TASK ITEM:
The result should be every line in the material below containing the string "agent".

★ ★ ★

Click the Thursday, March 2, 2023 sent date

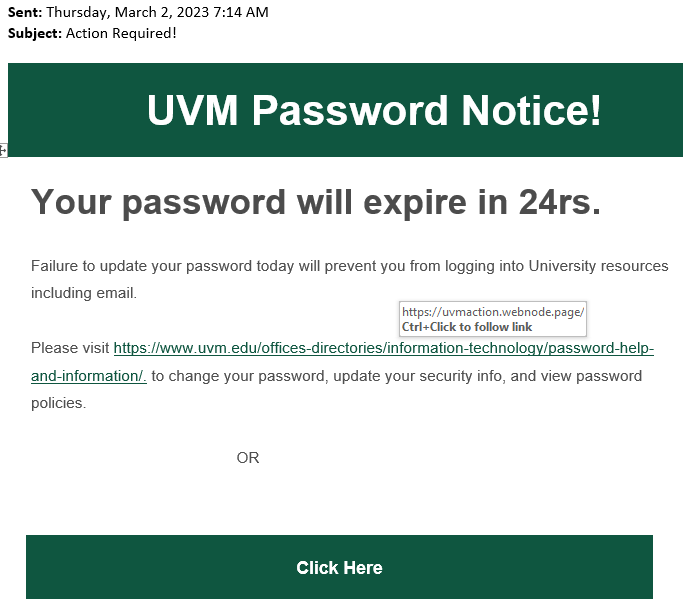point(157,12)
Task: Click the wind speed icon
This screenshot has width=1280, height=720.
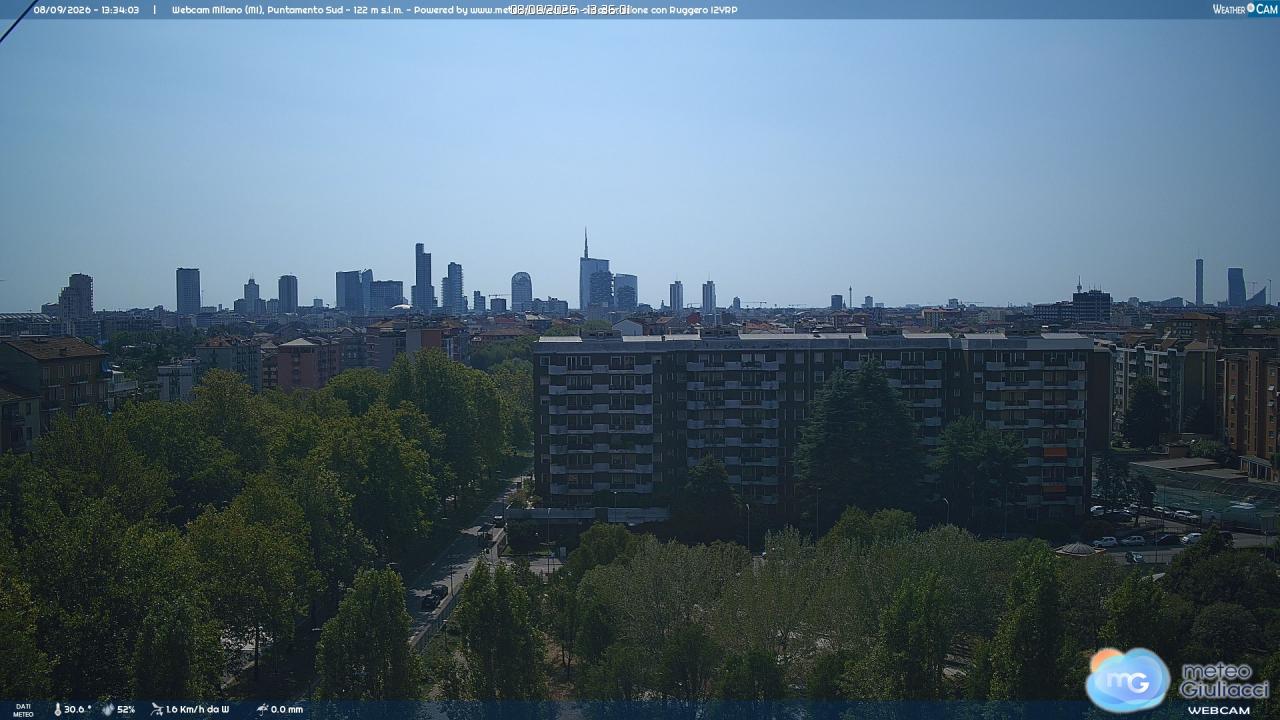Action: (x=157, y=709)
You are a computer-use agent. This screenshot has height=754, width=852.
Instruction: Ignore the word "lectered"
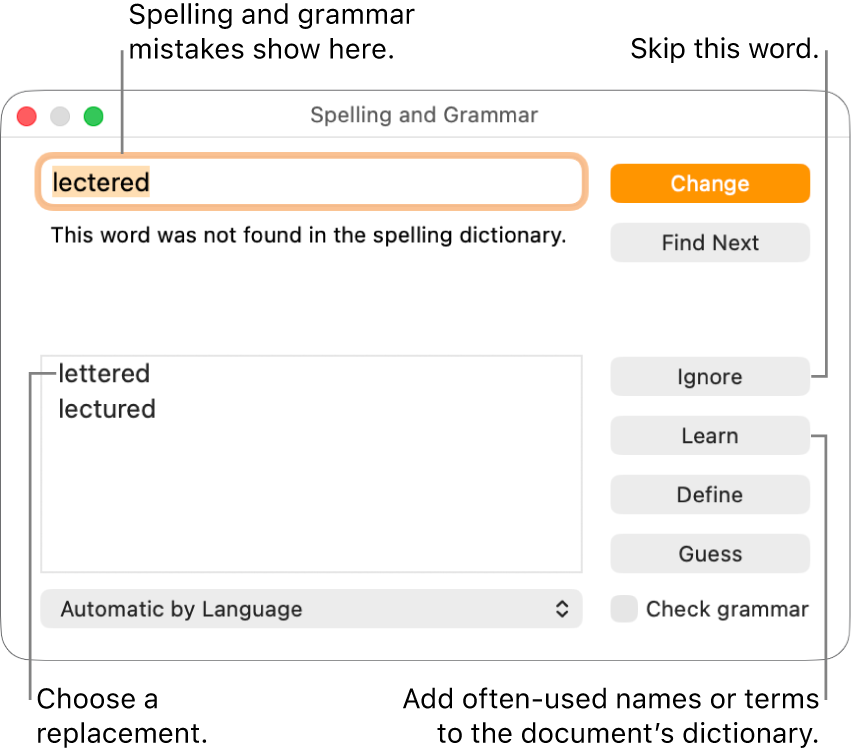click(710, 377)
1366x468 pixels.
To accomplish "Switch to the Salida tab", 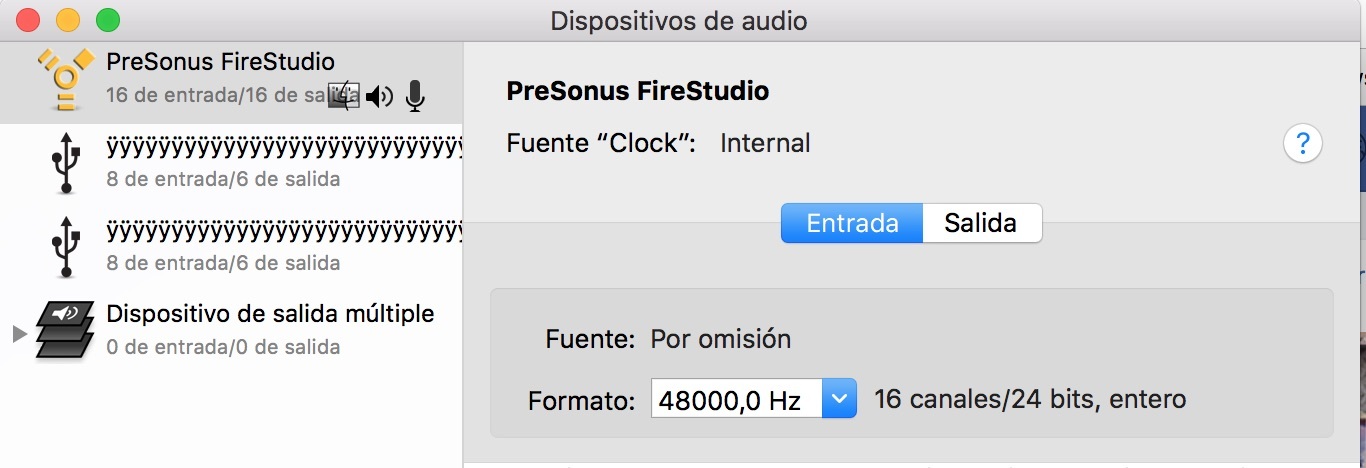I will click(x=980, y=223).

★ ★ ★

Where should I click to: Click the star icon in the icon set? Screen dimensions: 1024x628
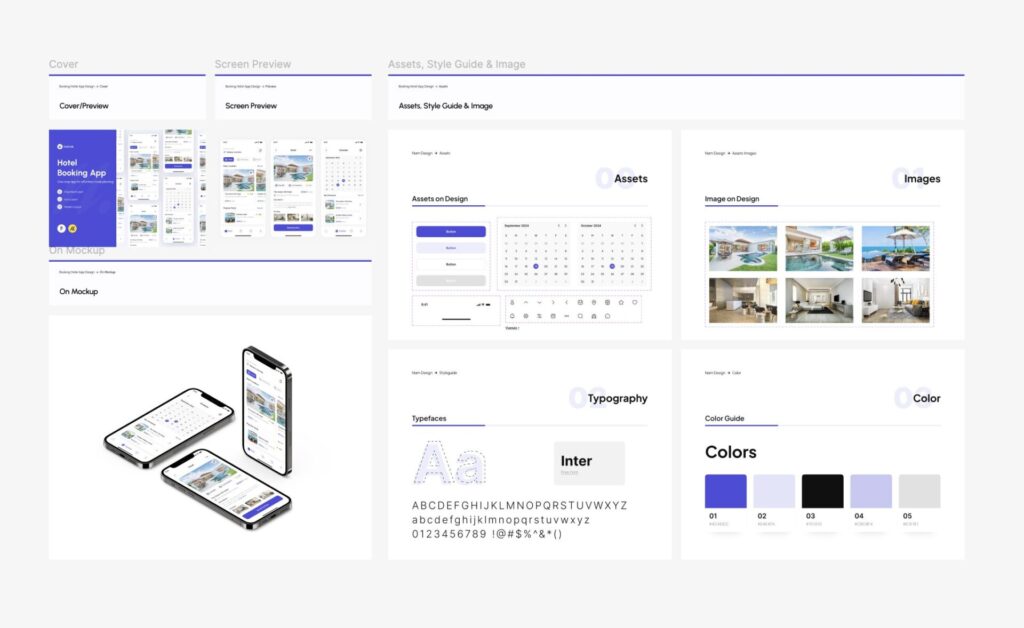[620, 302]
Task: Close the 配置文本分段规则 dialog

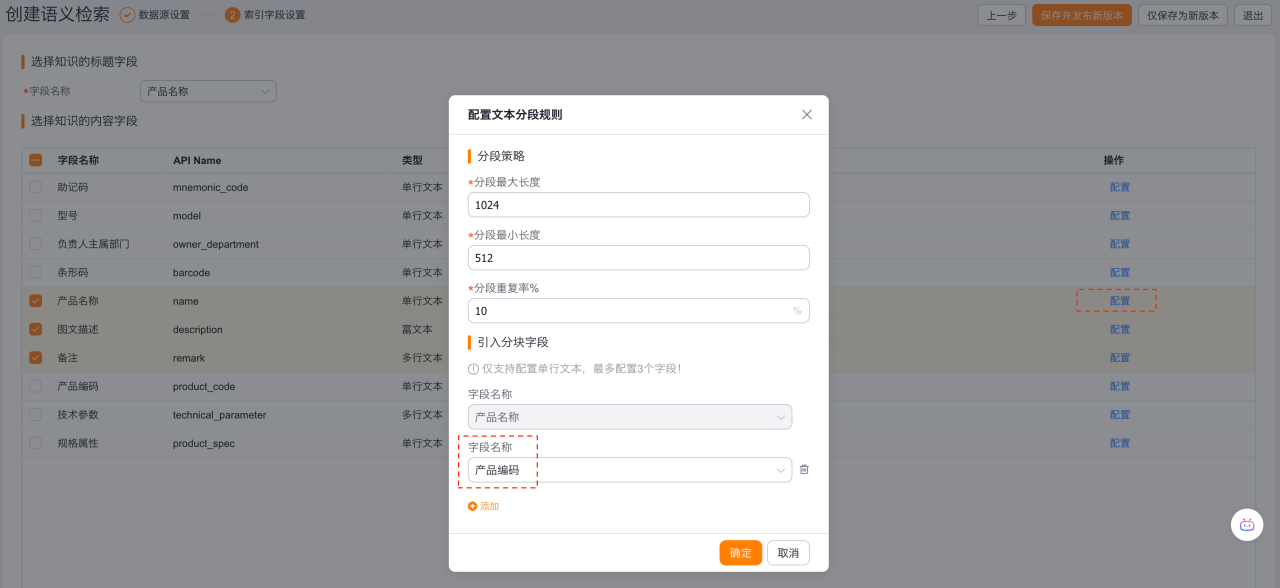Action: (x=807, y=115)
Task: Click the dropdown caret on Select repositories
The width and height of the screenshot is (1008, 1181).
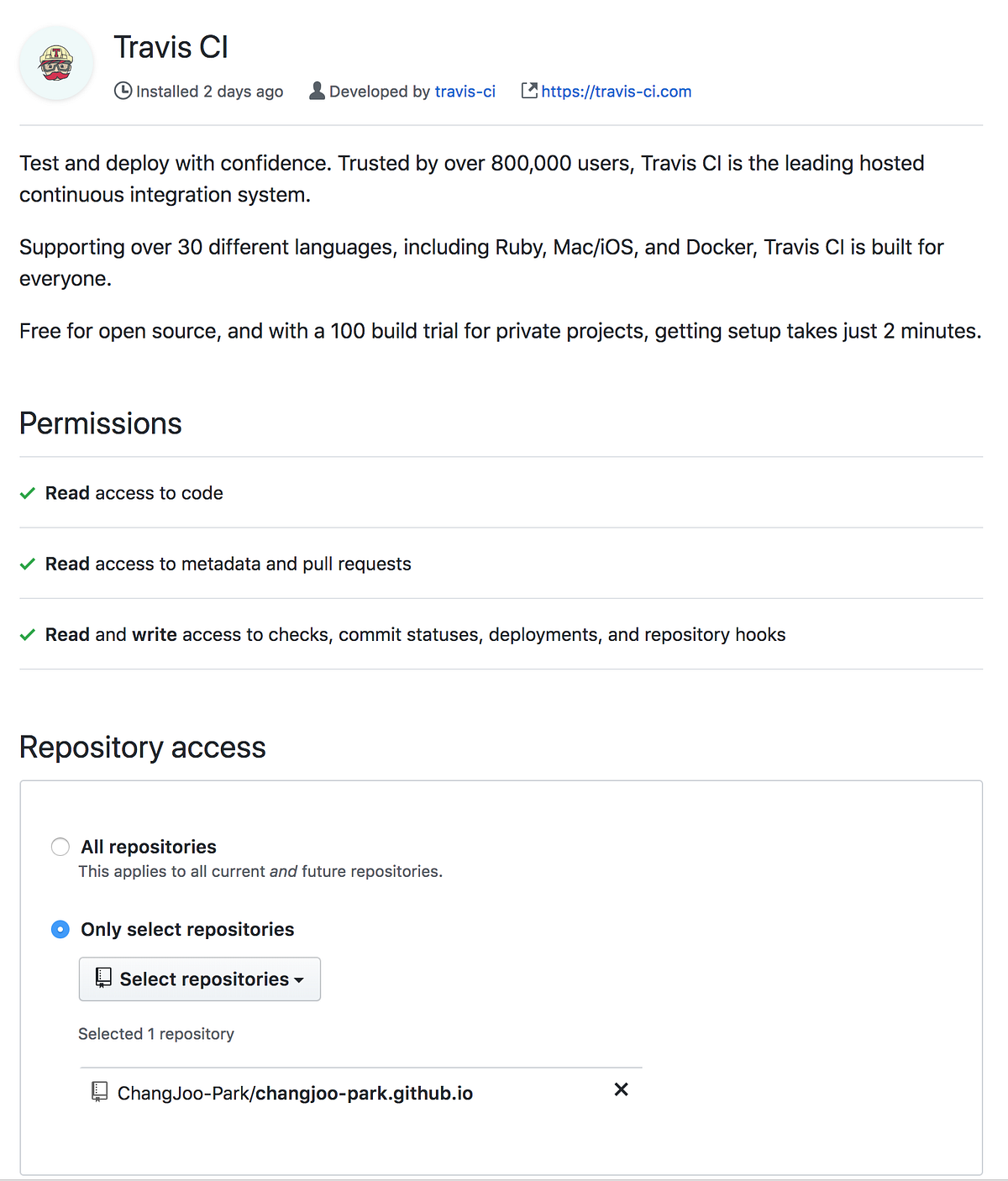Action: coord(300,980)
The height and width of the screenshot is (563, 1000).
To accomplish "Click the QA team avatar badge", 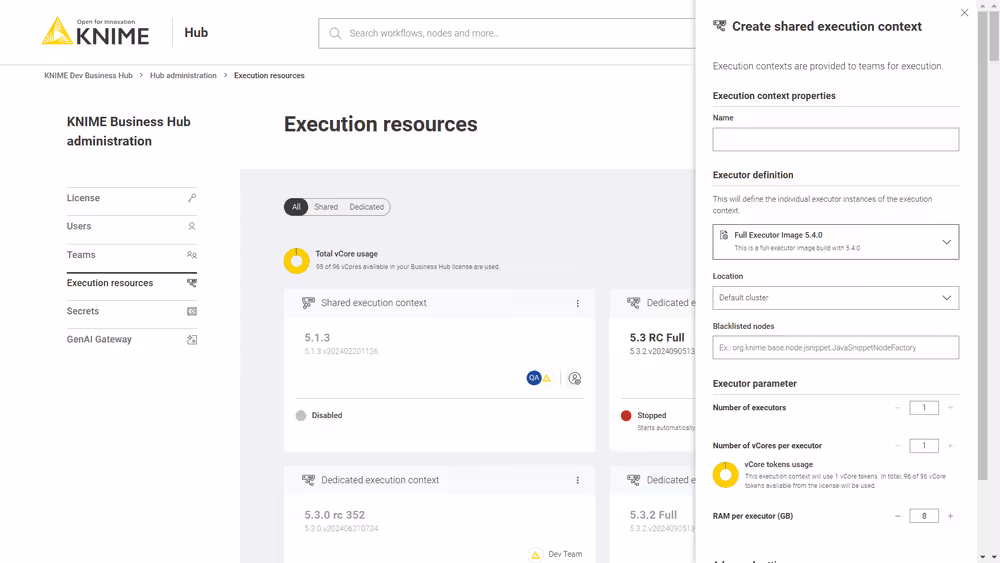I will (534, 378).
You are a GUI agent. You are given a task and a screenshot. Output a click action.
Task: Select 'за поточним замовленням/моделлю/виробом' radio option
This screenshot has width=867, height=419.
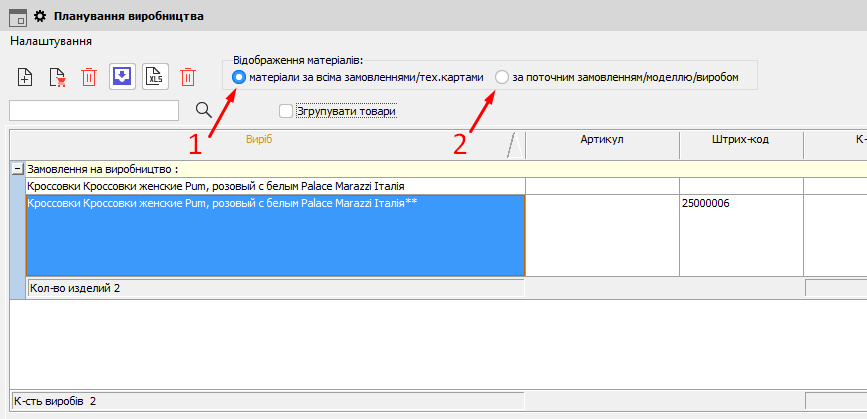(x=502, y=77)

★ ★ ★

TASK OUTPUT:
You are a computer-use agent. This screenshot has height=754, width=852.
You are a GUI agent. You are given a task and a screenshot. Output a click action.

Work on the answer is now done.